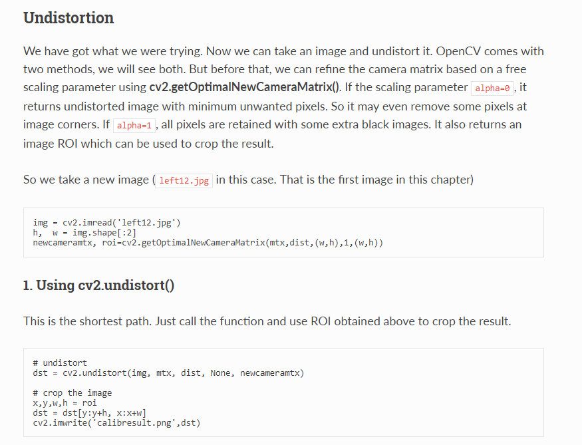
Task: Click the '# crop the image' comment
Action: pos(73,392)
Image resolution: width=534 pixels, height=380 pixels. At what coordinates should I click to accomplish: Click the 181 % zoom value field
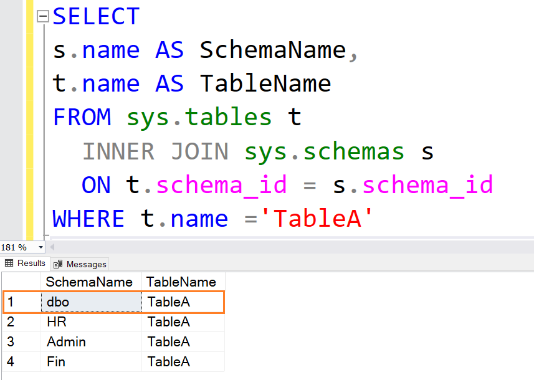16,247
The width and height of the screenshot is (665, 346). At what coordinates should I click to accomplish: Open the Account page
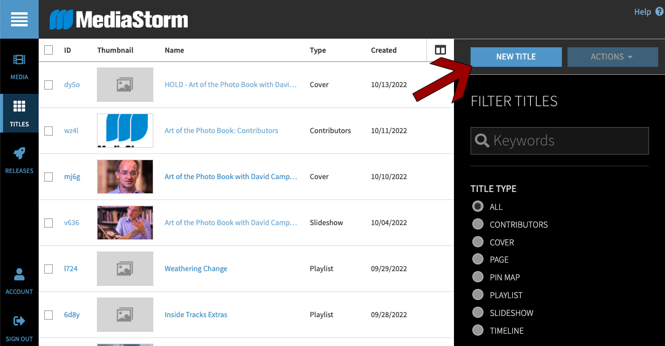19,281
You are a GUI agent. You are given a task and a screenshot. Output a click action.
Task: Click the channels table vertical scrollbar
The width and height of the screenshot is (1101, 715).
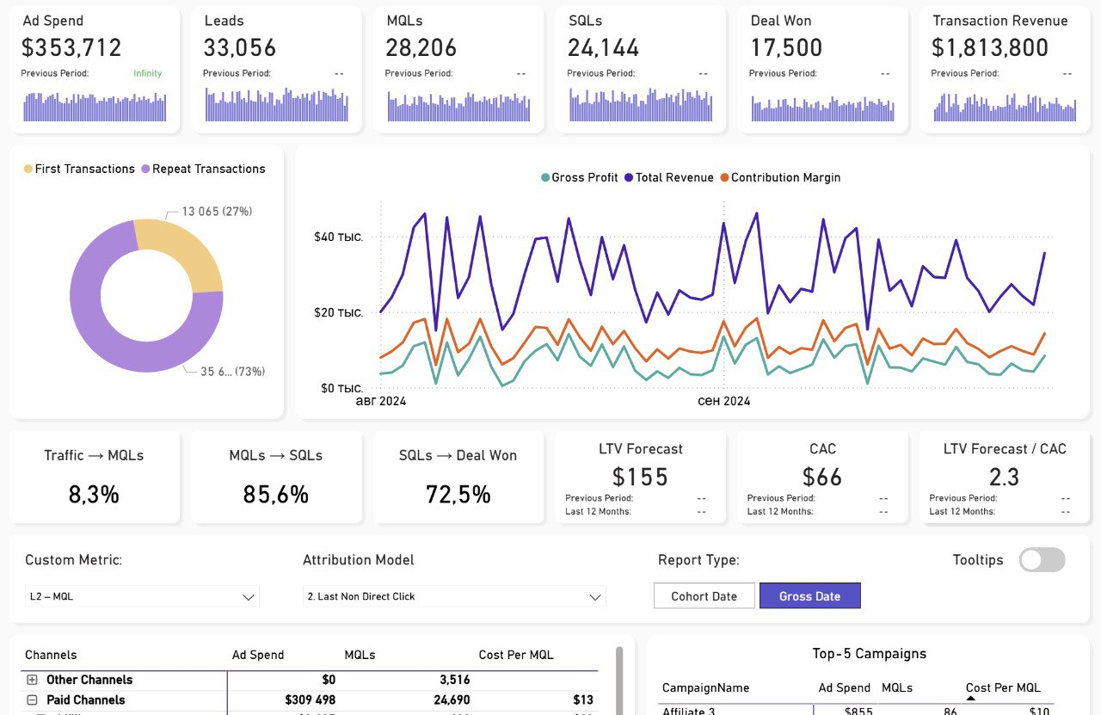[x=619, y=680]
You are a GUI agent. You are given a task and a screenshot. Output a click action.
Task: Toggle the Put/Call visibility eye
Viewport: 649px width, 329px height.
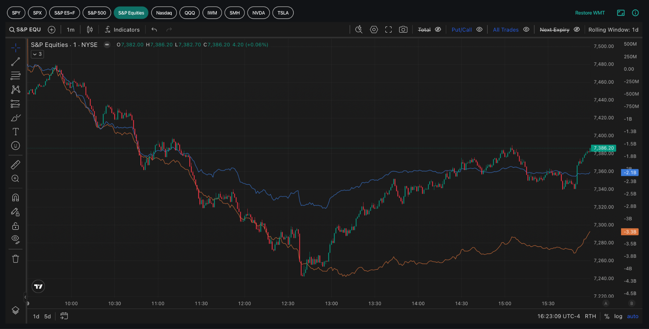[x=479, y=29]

How to complete this task: Restate word for word only the lines that run from the line holding "Task: Click the channels" to the end of the data, both ends kept, leaving every picture out.

Task solution:
Task: Click the channels table vertical scrollbar
The width and height of the screenshot is (1101, 715).
[x=619, y=680]
You are a GUI agent. You are given a task and a screenshot. Output a click action.
Task: Toggle the Put/Call visibility eye
Viewport: 649px width, 329px height.
[x=479, y=29]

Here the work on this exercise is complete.